> **What to do**
Reproduce every row below verbatim, with no changes to wording, spacing, or punctuation.

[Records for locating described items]
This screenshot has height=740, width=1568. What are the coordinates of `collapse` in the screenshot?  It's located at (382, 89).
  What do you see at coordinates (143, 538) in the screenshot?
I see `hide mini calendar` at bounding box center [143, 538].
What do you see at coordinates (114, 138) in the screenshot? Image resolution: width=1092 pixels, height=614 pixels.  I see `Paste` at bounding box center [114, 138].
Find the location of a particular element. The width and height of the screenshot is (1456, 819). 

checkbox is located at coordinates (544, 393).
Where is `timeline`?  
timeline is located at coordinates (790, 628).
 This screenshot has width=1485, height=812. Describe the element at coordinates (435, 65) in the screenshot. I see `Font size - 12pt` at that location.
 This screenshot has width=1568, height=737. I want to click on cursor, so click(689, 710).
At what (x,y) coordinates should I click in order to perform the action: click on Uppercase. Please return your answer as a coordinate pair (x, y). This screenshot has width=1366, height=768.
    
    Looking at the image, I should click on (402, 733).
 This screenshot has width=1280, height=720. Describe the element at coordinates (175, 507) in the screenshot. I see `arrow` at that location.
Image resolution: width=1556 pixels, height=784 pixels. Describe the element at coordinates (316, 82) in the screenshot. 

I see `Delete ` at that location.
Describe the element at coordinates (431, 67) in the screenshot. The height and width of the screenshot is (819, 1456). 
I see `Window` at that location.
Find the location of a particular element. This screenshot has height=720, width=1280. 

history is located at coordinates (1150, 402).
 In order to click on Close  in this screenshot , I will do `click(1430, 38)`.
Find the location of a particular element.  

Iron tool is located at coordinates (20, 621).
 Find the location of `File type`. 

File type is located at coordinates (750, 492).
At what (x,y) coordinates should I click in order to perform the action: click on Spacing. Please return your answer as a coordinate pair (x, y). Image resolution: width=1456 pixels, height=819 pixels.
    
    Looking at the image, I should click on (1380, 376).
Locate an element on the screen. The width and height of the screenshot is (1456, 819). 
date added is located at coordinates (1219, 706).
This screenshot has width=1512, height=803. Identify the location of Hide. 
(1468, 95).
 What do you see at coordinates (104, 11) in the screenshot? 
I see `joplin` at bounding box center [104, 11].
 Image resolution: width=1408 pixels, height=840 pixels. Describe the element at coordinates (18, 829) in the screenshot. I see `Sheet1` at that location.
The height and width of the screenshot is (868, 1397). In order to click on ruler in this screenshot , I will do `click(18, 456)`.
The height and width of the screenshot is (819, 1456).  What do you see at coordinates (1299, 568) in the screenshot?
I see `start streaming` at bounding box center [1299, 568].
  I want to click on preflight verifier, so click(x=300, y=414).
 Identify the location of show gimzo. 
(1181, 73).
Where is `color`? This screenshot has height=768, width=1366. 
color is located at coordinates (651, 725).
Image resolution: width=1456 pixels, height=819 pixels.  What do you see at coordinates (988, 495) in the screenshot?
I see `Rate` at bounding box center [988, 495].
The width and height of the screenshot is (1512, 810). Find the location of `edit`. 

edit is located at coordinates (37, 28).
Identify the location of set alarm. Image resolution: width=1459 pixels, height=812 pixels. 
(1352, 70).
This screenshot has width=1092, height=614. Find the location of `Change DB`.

> **Written answer**
This screenshot has height=740, width=1568. What are the coordinates of `collapse` in the screenshot?  It's located at (382, 89).
  What do you see at coordinates (143, 538) in the screenshot?
I see `hide mini calendar` at bounding box center [143, 538].
What do you see at coordinates (114, 138) in the screenshot? Image resolution: width=1092 pixels, height=614 pixels.  I see `Paste` at bounding box center [114, 138].
Find the location of a particular element. The width and height of the screenshot is (1456, 819). 

checkbox is located at coordinates (544, 393).
Where is `timeline`?  
timeline is located at coordinates (790, 628).
 This screenshot has width=1485, height=812. Describe the element at coordinates (435, 65) in the screenshot. I see `Font size - 12pt` at that location.
 This screenshot has width=1568, height=737. I want to click on cursor, so click(689, 710).
At what (x,y) coordinates should I click in order to perform the action: click on Uppercase. Please return your answer as a coordinate pair (x, y). This screenshot has width=1366, height=768.
    
    Looking at the image, I should click on (402, 733).
 This screenshot has width=1280, height=720. Describe the element at coordinates (175, 507) in the screenshot. I see `arrow` at that location.
Image resolution: width=1556 pixels, height=784 pixels. Describe the element at coordinates (316, 82) in the screenshot. 

I see `Delete ` at that location.
Describe the element at coordinates (431, 67) in the screenshot. The height and width of the screenshot is (819, 1456). 
I see `Window` at that location.
Find the location of a particular element. This screenshot has height=720, width=1280. 

history is located at coordinates (1150, 402).
 In order to click on Close  in this screenshot , I will do `click(1430, 38)`.
Find the location of a particular element.  

Iron tool is located at coordinates (20, 621).
 Find the location of `File type`. 

File type is located at coordinates (750, 492).
At what (x,y) coordinates should I click in order to perform the action: click on Spacing. Please return your answer as a coordinate pair (x, y). Image resolution: width=1456 pixels, height=819 pixels.
    
    Looking at the image, I should click on (1380, 376).
Locate an element on the screen. The width and height of the screenshot is (1456, 819). 
date added is located at coordinates (1219, 706).
This screenshot has width=1512, height=803. Identify the location of Hide. 
(1468, 95).
 What do you see at coordinates (104, 11) in the screenshot? 
I see `joplin` at bounding box center [104, 11].
 Image resolution: width=1408 pixels, height=840 pixels. Describe the element at coordinates (18, 829) in the screenshot. I see `Sheet1` at that location.
The height and width of the screenshot is (868, 1397). In order to click on ruler in this screenshot , I will do `click(18, 456)`.
The height and width of the screenshot is (819, 1456).  What do you see at coordinates (1299, 568) in the screenshot?
I see `start streaming` at bounding box center [1299, 568].
  I want to click on preflight verifier, so click(x=300, y=414).
 Identify the location of show gimzo. 
(1181, 73).
Where is `color`? This screenshot has height=768, width=1366. 
color is located at coordinates (651, 725).
Image resolution: width=1456 pixels, height=819 pixels.  What do you see at coordinates (988, 495) in the screenshot?
I see `Rate` at bounding box center [988, 495].
The width and height of the screenshot is (1512, 810). Find the location of `edit`. 

edit is located at coordinates (37, 28).
Identify the location of set alarm. Image resolution: width=1459 pixels, height=812 pixels. 
(1352, 70).
This screenshot has width=1092, height=614. Find the location of `Change DB`.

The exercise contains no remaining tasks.